Everything from the line with "Screen dimensions: 367x215" to the line with "The width and height of the screenshot is (1099, 2380)." in the listing below, both lines included, needs to be copied exactly, apart from the pictures.

━━━━━━

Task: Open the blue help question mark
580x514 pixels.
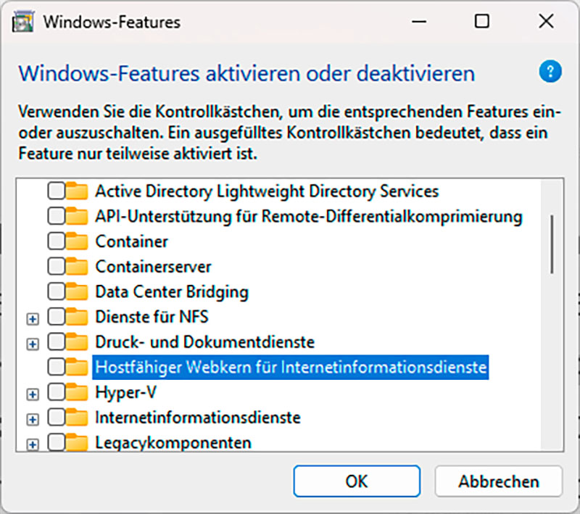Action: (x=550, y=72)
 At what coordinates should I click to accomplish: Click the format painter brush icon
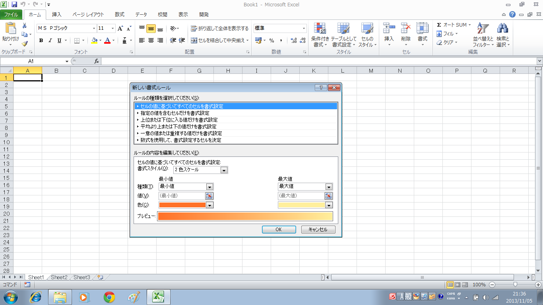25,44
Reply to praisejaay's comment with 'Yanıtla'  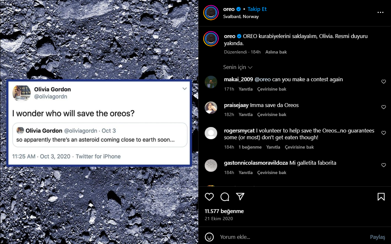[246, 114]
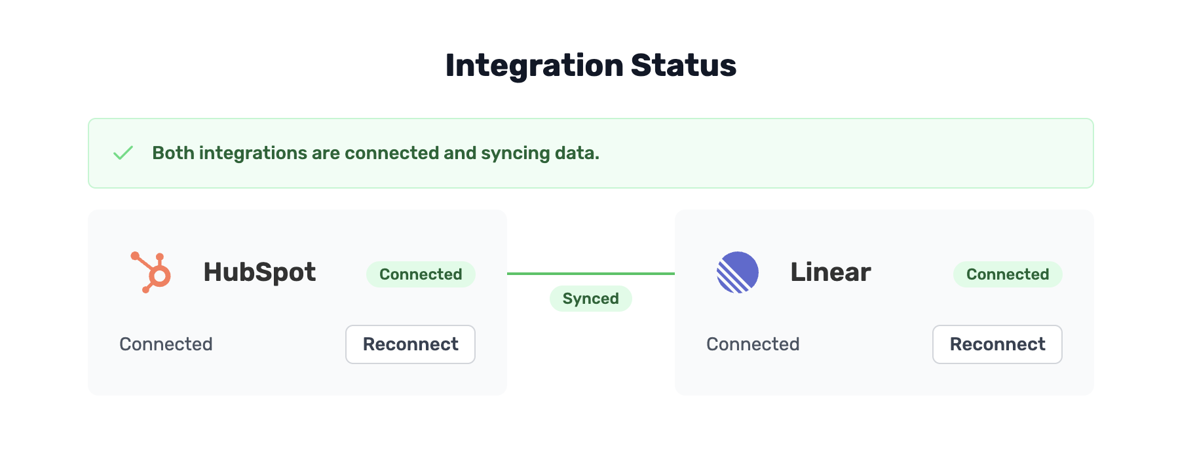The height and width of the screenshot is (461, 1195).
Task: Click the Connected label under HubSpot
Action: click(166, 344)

━━━━━━

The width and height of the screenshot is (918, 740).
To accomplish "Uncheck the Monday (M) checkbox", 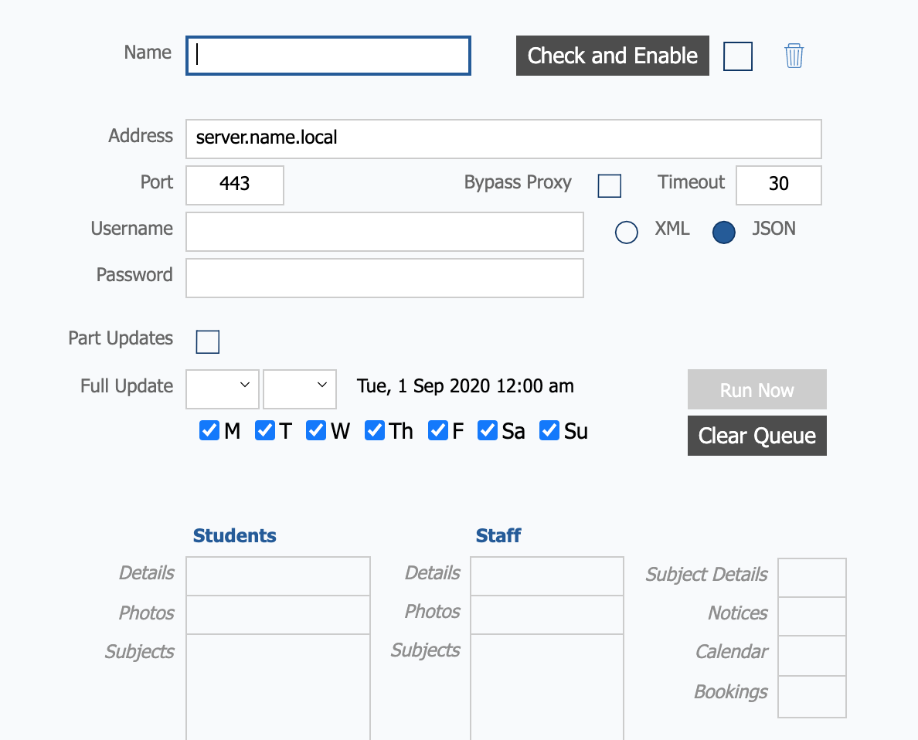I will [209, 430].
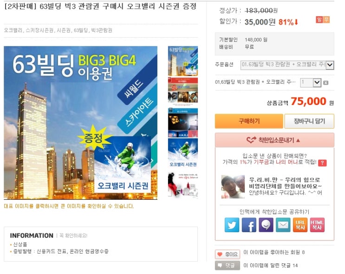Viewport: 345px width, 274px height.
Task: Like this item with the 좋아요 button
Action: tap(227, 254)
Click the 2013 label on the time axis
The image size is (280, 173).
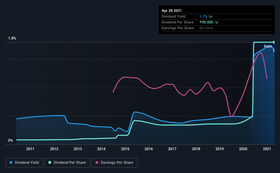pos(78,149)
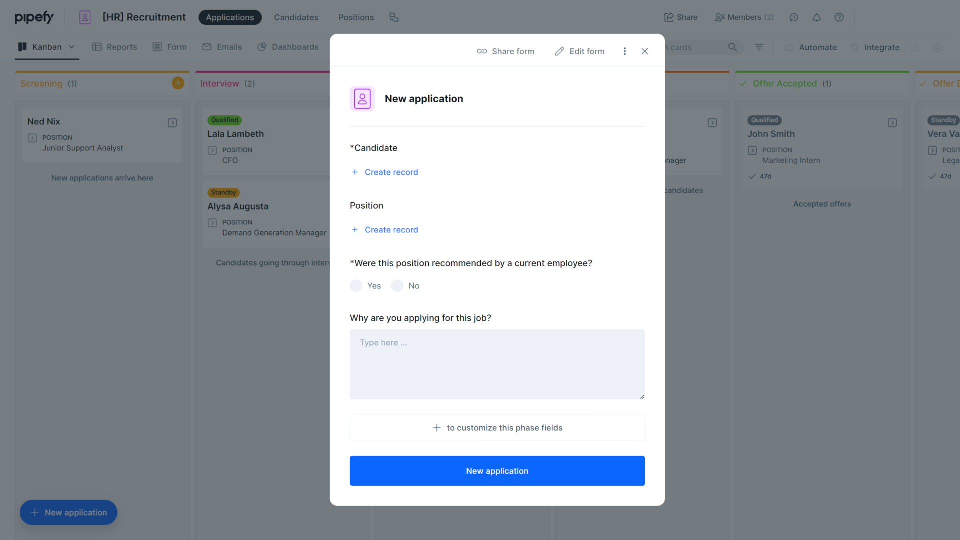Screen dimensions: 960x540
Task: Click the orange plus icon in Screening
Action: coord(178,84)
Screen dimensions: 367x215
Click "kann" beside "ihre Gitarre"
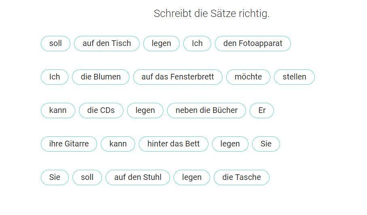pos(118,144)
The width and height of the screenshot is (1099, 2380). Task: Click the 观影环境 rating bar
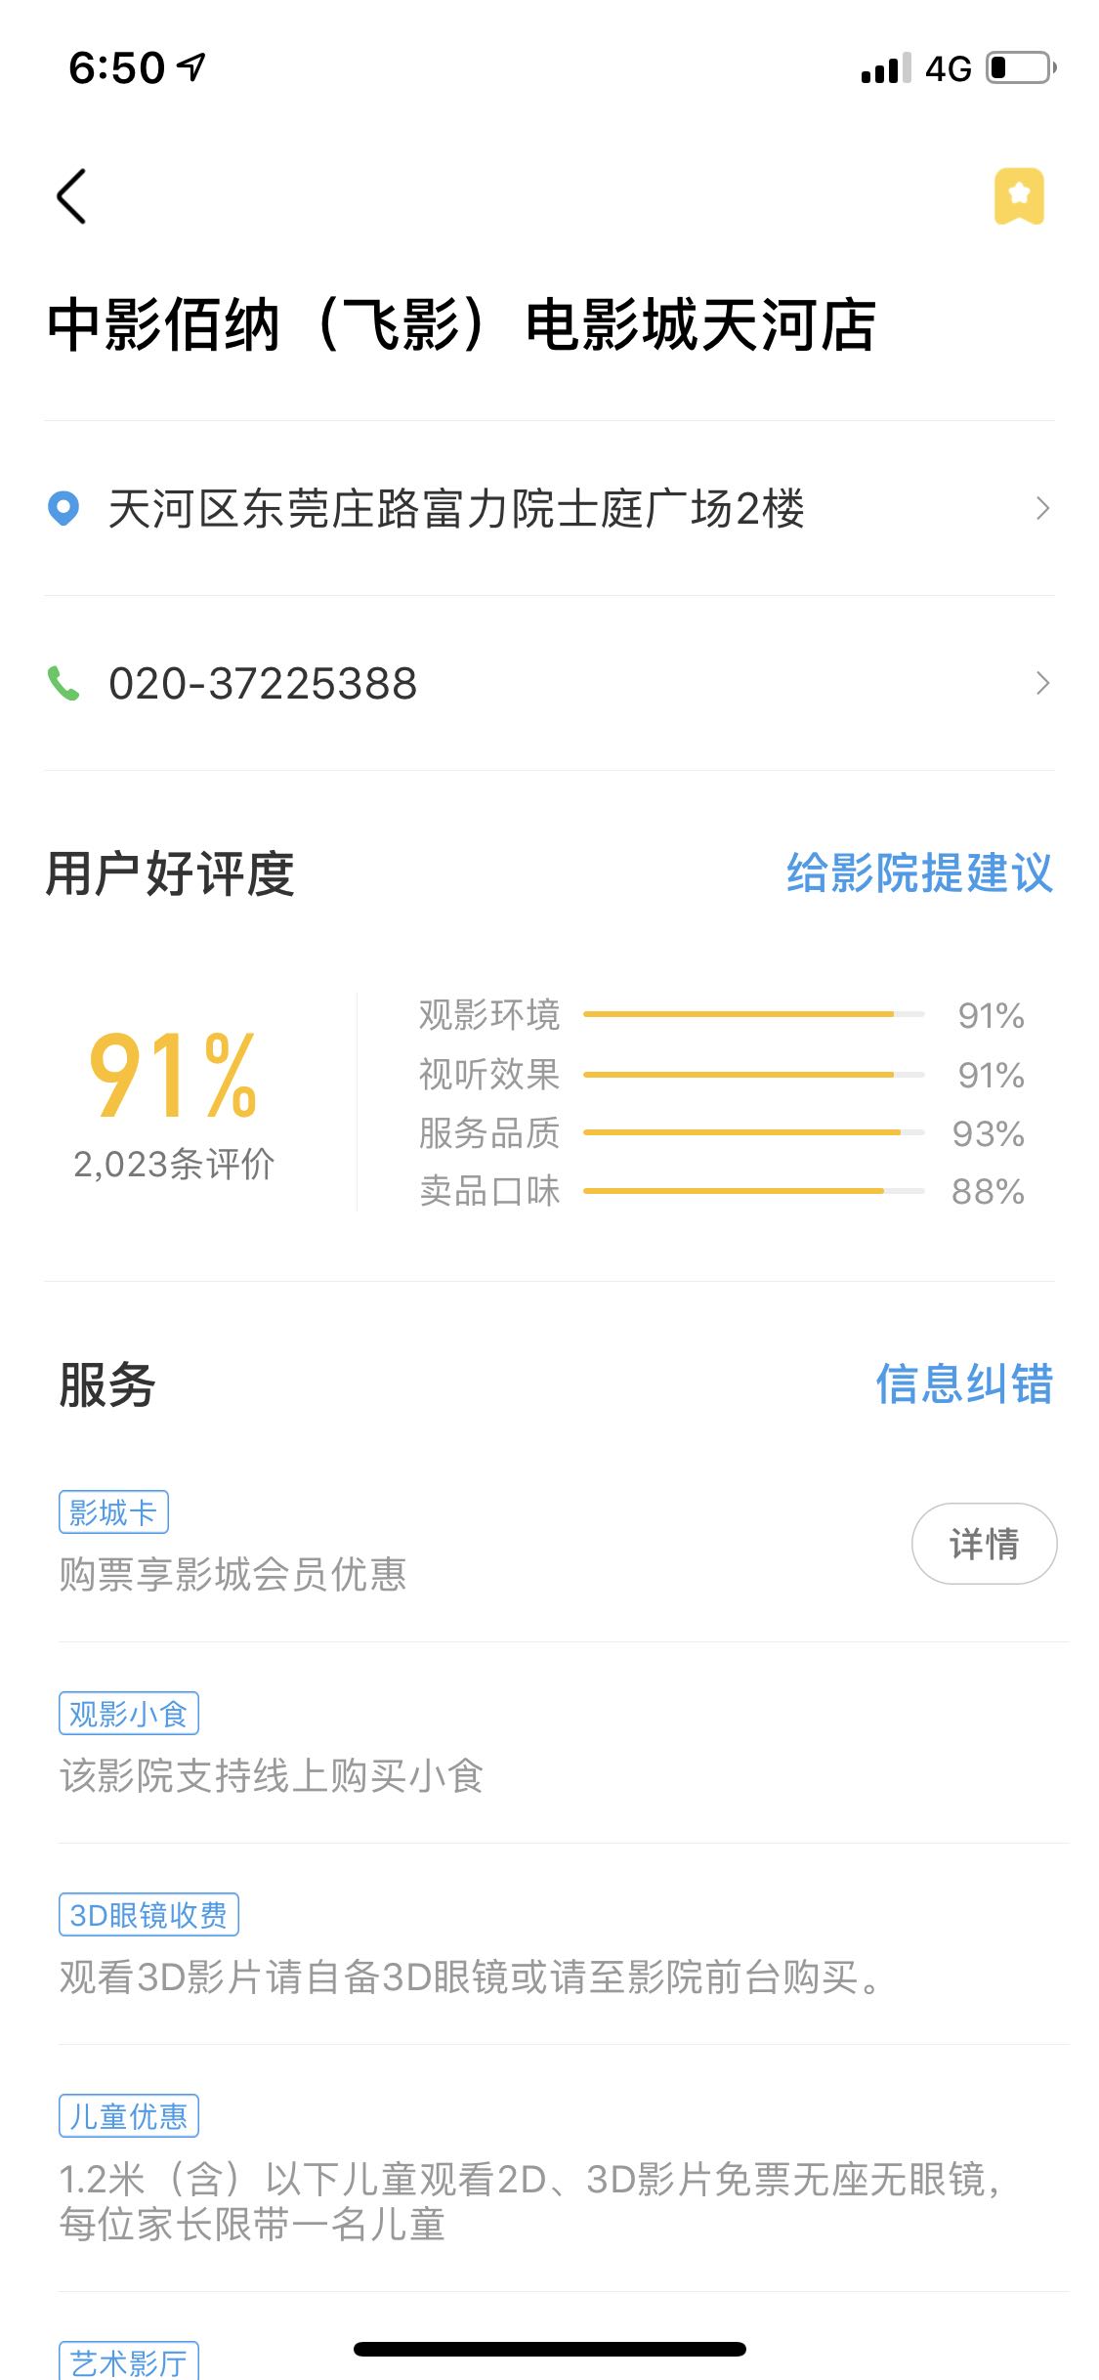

━━━━━━

**Problem solution:**
Screen dimensions: 367x215
Click "kann" beside "ihre Gitarre"
pos(118,144)
The width and height of the screenshot is (1099, 2380). Task: Click the 观影环境 rating bar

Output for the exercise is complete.